By the time Philip Nolla returned from the north, Madge had established a reputation as a budding tomboy. Neville, sensing competition as well as companionship, tested her to the limit. She could climb cliffs, scramble around rock pools and walk the cliff paths as well as he could himself. Neither of the children were allowed out of their depths in the sea, but Madge was not scared of the giant rollers and would either bob over them like a cork, or sit on the sandy floor of the ocean and let them guggle harmlessly over her head. She did not realise as yet that Neville removed himself hastily when a wave built itself up above his head; so far he had managed to cover his retreat with war whoops, but Madge’s courage – which obviously came from stupidity – annoyed him greatly.

One afternoon towards the end of the holiday, they were on Porthmeor beach as usual, the children in the sea, Alfred and Marie in deckchairs outside the canvas bathing tent which they had hired for the fortnight. The picnic hamper, covered with a damp towel to keep the contents cool, served as a footstool for Marie, who if the truth were known, partially shared Etta’s dislike of the all-encroaching sand. Etta was not with them; she rarely joined them for their afternoon bathes and that day was awaiting Philip’s arrival from his three months at sea.

A wave broke beyond the children. It looked enormous but Madge knew it would flatten out by the time it reached them. Neville never quite believed that and began to retreat. ‘Come on Madge – it’s coming!’

‘It’s only little, don’t run away, Neville.’

He said furiously, ‘I’m not running away, stupid! It’s a game. Don’t you know that? You have to see who can go the fastest. The wave always catches you. You always lose!’

But he stood his ground and sure enough the wave surged around his waist harmlessly. The next one began to pile up inexorably. Madge paddled legs and arms like fins and watched it coming. Neville said nervously, ‘It’s the seventh. The seventh wave. I’ve been counting. We ought to race this one, Madge. Come on.’

Against all instincts Madge put her feet down and tried to stride back to the shore. Neville, much taller than she was, lifted his legs crazily clear of the water and lept ahead of the wave like an ungainly ostrich.

That was how Philip Nolla first saw them all. The boy leaping clear of the clawing sea; the girl suddenly and horrifically disappearing beneath it; the parents, either indifferent or totally ignorant, sitting placidly high up the beach drinking tea from Bakelite cups.

Like many others who get their living from the sea, Philip could not swim.

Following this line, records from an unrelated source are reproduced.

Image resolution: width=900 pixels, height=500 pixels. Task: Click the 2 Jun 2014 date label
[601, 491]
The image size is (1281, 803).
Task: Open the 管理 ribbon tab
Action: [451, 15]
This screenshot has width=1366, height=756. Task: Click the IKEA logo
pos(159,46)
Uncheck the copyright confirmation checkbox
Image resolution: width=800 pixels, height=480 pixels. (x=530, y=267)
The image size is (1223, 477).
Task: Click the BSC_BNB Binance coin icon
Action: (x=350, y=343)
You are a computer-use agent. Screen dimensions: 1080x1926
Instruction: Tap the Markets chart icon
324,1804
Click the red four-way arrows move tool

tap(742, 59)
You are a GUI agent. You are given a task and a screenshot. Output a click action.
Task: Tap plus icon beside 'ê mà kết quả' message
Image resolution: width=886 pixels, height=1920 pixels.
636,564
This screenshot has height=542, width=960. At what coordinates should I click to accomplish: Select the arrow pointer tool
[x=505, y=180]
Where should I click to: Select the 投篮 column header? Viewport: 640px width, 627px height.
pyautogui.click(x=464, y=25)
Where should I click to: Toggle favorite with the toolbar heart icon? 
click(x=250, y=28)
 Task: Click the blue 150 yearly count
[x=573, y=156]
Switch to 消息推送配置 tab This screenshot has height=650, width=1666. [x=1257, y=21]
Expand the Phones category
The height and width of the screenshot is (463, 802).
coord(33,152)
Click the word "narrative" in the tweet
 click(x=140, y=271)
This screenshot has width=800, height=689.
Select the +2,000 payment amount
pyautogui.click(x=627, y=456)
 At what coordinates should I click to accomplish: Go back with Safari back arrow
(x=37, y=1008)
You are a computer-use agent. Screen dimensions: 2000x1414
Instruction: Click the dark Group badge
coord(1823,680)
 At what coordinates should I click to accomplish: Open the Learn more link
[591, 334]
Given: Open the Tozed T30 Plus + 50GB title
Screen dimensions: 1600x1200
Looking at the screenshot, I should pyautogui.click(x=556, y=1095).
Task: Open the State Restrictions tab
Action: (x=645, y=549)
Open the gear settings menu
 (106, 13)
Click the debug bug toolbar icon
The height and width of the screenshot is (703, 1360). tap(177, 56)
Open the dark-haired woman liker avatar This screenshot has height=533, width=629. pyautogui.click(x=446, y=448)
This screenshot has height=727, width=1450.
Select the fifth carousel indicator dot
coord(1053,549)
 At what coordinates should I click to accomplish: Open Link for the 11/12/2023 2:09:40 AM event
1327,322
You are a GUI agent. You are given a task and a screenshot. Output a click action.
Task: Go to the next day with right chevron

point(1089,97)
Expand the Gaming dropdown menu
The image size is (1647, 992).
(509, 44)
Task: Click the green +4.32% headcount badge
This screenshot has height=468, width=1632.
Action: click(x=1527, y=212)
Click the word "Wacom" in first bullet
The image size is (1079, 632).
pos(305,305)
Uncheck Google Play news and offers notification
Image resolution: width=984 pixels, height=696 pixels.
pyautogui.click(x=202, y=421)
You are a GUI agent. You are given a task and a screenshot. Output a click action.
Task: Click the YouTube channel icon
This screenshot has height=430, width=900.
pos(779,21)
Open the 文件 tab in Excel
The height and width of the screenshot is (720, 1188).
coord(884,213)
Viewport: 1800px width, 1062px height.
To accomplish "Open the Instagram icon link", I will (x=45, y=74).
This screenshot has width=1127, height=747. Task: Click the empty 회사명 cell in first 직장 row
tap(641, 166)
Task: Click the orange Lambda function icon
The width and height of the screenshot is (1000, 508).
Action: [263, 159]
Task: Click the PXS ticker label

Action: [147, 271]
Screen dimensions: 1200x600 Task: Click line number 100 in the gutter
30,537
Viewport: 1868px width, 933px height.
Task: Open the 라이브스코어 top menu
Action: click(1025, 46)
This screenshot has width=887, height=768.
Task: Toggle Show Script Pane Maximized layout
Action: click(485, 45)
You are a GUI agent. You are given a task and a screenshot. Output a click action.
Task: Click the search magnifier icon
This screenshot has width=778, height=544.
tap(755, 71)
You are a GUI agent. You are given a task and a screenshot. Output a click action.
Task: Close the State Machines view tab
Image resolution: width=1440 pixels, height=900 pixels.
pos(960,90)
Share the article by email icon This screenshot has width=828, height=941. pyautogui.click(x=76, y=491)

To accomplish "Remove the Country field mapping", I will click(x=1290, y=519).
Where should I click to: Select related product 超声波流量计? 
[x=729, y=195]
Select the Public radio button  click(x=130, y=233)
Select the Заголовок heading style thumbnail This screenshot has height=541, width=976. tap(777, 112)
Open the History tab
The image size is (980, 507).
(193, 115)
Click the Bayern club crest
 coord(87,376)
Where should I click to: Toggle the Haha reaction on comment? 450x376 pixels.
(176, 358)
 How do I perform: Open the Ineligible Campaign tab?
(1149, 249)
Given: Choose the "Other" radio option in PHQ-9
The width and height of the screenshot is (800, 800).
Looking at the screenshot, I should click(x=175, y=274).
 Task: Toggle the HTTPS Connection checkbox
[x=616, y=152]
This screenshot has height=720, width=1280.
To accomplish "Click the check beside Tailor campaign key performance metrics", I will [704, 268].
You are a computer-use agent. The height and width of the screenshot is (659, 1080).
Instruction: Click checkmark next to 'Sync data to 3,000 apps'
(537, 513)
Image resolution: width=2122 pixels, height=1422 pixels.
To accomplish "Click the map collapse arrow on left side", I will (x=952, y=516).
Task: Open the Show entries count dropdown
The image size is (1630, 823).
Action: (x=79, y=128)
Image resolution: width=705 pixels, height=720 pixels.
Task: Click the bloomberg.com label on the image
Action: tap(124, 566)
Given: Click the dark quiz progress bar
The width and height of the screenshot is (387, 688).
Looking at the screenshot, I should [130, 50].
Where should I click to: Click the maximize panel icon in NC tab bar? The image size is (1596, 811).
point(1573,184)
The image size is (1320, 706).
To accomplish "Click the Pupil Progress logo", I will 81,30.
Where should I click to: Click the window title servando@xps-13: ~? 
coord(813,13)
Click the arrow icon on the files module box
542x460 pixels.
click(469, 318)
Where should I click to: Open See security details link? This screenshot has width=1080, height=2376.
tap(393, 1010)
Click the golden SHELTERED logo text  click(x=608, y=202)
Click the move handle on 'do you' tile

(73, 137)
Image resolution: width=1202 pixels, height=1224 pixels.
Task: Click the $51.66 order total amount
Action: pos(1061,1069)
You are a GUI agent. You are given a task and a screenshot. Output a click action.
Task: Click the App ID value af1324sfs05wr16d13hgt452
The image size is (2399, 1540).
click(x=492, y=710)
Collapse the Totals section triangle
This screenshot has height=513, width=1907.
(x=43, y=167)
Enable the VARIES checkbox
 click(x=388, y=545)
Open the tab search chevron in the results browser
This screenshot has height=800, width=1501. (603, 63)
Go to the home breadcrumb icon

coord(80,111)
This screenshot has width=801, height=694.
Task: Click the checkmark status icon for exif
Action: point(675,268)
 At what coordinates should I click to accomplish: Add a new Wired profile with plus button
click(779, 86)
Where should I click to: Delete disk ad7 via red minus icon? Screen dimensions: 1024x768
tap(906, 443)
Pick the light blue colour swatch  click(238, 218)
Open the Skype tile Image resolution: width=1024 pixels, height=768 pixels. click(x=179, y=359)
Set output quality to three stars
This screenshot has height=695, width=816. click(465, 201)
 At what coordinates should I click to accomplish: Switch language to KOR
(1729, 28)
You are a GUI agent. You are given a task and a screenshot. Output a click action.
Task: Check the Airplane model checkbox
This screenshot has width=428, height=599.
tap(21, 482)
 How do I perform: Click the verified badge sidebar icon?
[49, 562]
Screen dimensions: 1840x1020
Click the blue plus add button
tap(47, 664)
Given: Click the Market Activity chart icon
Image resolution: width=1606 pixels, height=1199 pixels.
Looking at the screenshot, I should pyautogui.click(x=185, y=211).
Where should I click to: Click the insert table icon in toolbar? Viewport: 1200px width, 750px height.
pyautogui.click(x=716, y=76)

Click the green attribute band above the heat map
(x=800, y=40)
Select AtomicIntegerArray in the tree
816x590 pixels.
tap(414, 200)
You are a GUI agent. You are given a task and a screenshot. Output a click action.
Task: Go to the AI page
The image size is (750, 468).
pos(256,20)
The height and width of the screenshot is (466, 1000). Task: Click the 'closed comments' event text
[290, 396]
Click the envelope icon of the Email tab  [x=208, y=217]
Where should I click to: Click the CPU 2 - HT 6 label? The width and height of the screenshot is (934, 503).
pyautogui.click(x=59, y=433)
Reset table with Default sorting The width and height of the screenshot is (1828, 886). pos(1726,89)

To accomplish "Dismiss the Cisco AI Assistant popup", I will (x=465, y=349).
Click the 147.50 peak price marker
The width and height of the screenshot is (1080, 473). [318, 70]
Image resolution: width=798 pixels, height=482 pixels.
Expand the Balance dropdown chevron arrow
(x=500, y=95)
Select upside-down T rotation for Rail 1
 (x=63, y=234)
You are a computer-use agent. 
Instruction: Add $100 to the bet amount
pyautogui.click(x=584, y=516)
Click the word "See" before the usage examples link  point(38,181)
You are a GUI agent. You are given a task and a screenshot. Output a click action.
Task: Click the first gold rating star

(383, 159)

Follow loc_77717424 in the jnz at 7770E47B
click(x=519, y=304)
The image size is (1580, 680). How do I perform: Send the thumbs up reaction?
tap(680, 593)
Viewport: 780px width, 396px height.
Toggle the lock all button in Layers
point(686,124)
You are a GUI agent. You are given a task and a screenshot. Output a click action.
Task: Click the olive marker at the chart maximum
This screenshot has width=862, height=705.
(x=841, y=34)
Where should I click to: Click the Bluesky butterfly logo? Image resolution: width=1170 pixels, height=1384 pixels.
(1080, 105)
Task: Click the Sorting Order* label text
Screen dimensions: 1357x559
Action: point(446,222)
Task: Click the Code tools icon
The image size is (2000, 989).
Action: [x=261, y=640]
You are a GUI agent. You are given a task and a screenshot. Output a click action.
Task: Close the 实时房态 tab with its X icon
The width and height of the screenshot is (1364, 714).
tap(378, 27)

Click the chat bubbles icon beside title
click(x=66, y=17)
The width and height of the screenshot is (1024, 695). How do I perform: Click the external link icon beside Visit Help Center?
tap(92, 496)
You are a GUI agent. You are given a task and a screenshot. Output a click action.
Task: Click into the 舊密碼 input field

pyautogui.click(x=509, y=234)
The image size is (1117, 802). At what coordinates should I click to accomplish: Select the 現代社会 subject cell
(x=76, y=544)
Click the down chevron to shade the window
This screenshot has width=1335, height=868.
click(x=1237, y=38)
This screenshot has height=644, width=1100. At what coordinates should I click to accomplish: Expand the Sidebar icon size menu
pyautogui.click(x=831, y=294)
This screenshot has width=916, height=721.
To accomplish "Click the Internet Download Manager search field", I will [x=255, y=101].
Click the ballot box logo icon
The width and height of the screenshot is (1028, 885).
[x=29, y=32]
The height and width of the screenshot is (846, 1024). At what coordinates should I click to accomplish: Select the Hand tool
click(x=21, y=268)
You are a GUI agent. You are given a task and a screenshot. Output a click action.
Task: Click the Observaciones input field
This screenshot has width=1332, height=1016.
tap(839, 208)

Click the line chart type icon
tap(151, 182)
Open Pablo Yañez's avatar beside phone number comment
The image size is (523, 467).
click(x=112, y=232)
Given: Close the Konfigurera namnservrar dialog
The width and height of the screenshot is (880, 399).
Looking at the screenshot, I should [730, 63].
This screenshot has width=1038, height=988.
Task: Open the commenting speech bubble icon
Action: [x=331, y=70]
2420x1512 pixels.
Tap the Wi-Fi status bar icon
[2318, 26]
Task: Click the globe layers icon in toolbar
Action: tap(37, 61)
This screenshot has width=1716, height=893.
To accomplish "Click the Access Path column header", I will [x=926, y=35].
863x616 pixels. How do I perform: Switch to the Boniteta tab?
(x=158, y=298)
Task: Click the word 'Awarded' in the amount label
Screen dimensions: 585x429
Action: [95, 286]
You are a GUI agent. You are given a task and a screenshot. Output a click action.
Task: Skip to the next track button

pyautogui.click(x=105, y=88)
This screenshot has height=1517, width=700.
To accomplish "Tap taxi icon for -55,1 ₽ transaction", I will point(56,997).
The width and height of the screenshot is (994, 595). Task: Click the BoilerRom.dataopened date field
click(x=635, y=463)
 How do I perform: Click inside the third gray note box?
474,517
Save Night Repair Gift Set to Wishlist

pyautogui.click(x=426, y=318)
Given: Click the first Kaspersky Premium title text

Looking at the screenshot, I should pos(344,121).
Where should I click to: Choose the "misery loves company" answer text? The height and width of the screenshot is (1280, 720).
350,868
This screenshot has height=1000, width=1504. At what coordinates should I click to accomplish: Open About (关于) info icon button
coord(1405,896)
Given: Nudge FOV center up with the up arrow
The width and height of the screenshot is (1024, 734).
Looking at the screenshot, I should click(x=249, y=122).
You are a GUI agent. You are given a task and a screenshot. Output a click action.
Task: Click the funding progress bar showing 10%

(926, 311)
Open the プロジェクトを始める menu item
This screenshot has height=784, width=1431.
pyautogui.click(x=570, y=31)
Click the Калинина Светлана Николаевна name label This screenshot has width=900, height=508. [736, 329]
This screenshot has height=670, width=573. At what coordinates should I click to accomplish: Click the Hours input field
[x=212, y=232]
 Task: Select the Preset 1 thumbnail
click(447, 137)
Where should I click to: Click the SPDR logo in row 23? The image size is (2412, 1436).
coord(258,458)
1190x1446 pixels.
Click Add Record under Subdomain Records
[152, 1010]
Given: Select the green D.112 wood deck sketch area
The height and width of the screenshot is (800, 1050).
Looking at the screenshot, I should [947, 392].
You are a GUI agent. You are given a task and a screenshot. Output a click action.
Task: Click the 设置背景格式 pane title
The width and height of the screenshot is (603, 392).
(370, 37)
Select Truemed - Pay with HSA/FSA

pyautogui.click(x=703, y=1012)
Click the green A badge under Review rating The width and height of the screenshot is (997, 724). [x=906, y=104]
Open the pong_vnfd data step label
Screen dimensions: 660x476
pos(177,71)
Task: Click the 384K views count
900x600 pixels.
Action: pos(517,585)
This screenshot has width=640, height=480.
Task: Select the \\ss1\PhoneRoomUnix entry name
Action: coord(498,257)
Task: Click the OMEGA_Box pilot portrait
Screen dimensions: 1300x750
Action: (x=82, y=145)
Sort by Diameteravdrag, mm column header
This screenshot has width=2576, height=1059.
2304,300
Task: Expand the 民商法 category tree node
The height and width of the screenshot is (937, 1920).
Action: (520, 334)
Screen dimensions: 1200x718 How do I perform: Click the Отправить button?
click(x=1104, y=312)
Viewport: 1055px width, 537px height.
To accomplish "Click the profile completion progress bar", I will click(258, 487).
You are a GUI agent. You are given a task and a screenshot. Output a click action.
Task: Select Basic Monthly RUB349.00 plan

And his respect for the moods and vagaries of the ocean was akin to fear. But his instinct to save the small girl surmounted all that. He struggled through the dry sand frantically, then tore along the firm wet shoreline and plunged fully clothed into the next wave. His heavy boots filled with water and his trouser legs pressed coldly against knees and thighs. He shuddered convulsively and pushed on. Then, just to his left, a white bathing helmet suddenly bobbed to the surface, and beneath it a small face, curved and dimpled like a sprite’s, smiled beatifically at him.

‘Isn’t it bootiful?’ Madge asked. ‘All bubbly like lemonade sherbet!’

He hardly heard her words. He grabbed her and lifted her to shoulder height; her knitted costume provided a good grip; he turned and struggled out of the water and there were the parents and Neville, wide-eyed and alert at last.

Philip put Madge down carefully.

‘You all right, my girl?’ he asked.

‘Yes.’ Madge thought it was all a game. She surveyed this small, soaking new arrival with delight. ‘Are you Philip?’